• Olivier

On Gaku, notre rock : le plus punk n’est pas celui que vous croyez

Mis à jour : 4 nov. 2020

Avec une animation peu aboutie en apparence, l'atmosphère du film évoque par son rythme un Fabcaro japonais...



L'HISTOIRE

Un jour d’été, un trio de lycéens marginaux qui n’ont jamais touché un instrument de musique de leur vie décident de créer un groupe de musique.



LA BANDE-ANNONCE


On Gaku : notre rock adapte le manga Ongaku de Hiroyuki Ohashi.

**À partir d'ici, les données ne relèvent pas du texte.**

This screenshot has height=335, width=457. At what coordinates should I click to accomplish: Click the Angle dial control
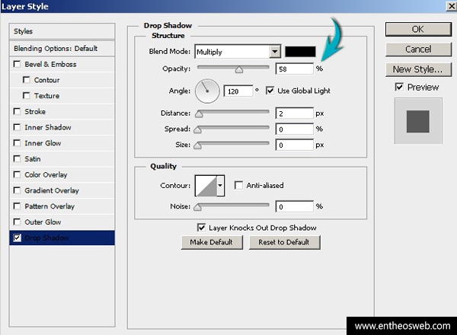[x=207, y=91]
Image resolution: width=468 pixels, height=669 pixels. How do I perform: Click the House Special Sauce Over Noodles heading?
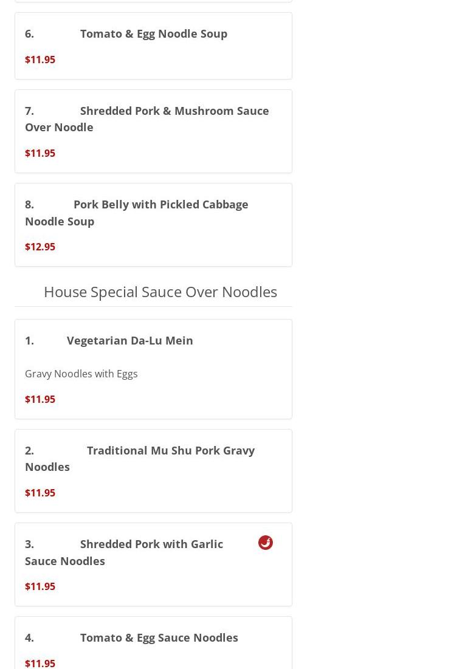pyautogui.click(x=160, y=292)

Trois lycéens japonais, un peu délinquants sur les bords décident de former leur groupe de rock nommé “Kobujutsu”, alors qu’ils n’ont jamais touché un instrument.


On commence à avoir l’habitude, mais les potes de chez Eurozoom sont bien souvent dans les bons coups. Présenté dans la sélection Contrechamps du festival d’animation d’Annecy, On-Gaku est une jolie pépite de cinéma indé japonais comme on aimerait en voir plus souvent pour nous remonter le moral.

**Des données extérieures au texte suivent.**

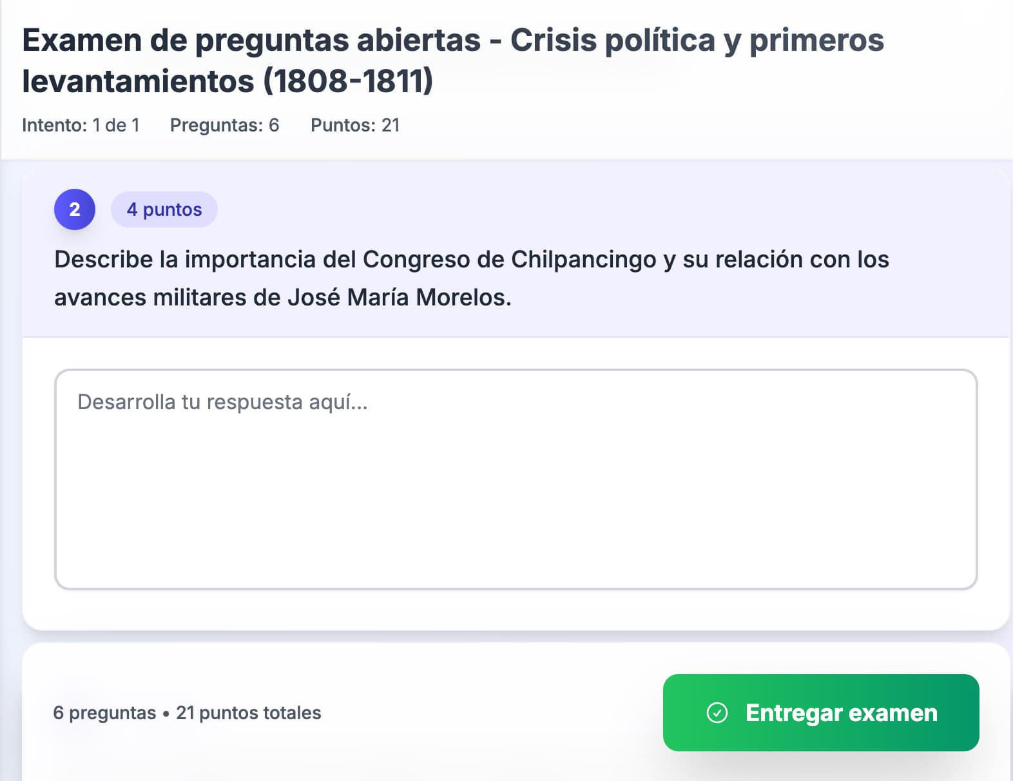Click the words "Congreso de Chilpancingo"
The image size is (1013, 781).
click(x=510, y=260)
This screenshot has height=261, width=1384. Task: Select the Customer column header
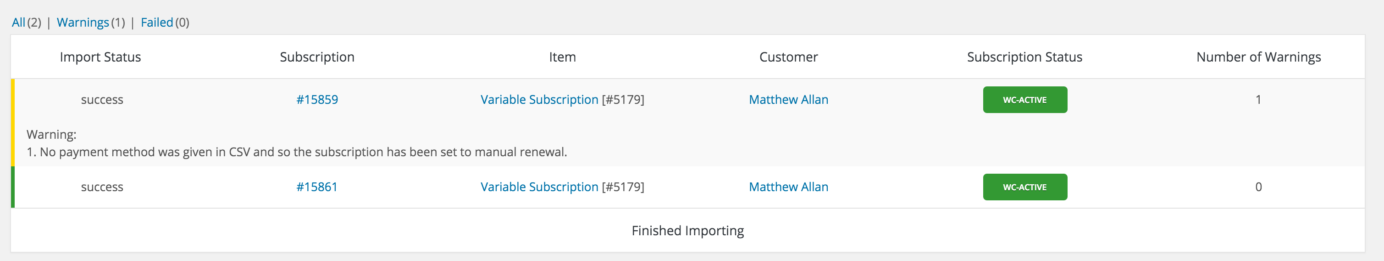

Le héros du film, Kenji, est assez énigmatique. Lycéen qui n’en a pas l’air (crâne rasé, petite moustache), il transpire le flegme doublé d’une certaine mélancolie. C’est quelqu’un qui ne comprend pas bien ce que la vie pourrait offrir, et se contente de tuer le temps en attendant l’inverse. Même sa réputation de loubard ne semble pas très crédible, et sûrement exagérée du fait de son stoïcisme qui poussent les autres (et le spectateur) à inventer son personnage. En cela, et physiquement bien sûr, il rappellera aux weebs du coin le Saitama de One Punch Man. Même vibe.

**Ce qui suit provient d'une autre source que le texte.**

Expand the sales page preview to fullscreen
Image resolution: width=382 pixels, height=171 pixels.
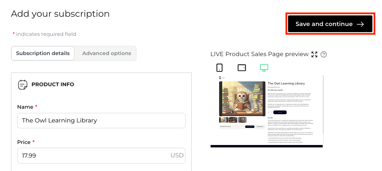click(x=314, y=54)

Et cette attitude est transcrite habilement dans l’esthétique du film, puisque les plans s’éternisent autour du héros et sa lenteur chronique ; au point que c’en devient tordant. Une scène notamment de gros plan à un moment pivot du film sur le visage de Kenji peut faire croire à une erreur tant la pause est longue… Mais elle souligne ainsi habilement l’importance du moment, tout en rendant le visionnage ultra hilarant.

Ce calme ambiant, ce cinéma flegmatique se transforment cependant lorsque la musique entre en scène. Là c’est l’explosion totale, le contraste est saisissant. Kenji et ses deux amis ne savent absolument pas jouer, volent des instruments et se trompent en route (ils jouent avec deux basses et n’ont pas de guitare), et pourtant. Et pourtant. Quand ils jouent ensemble, c’est comme si le sens de la vie se révélait à eux.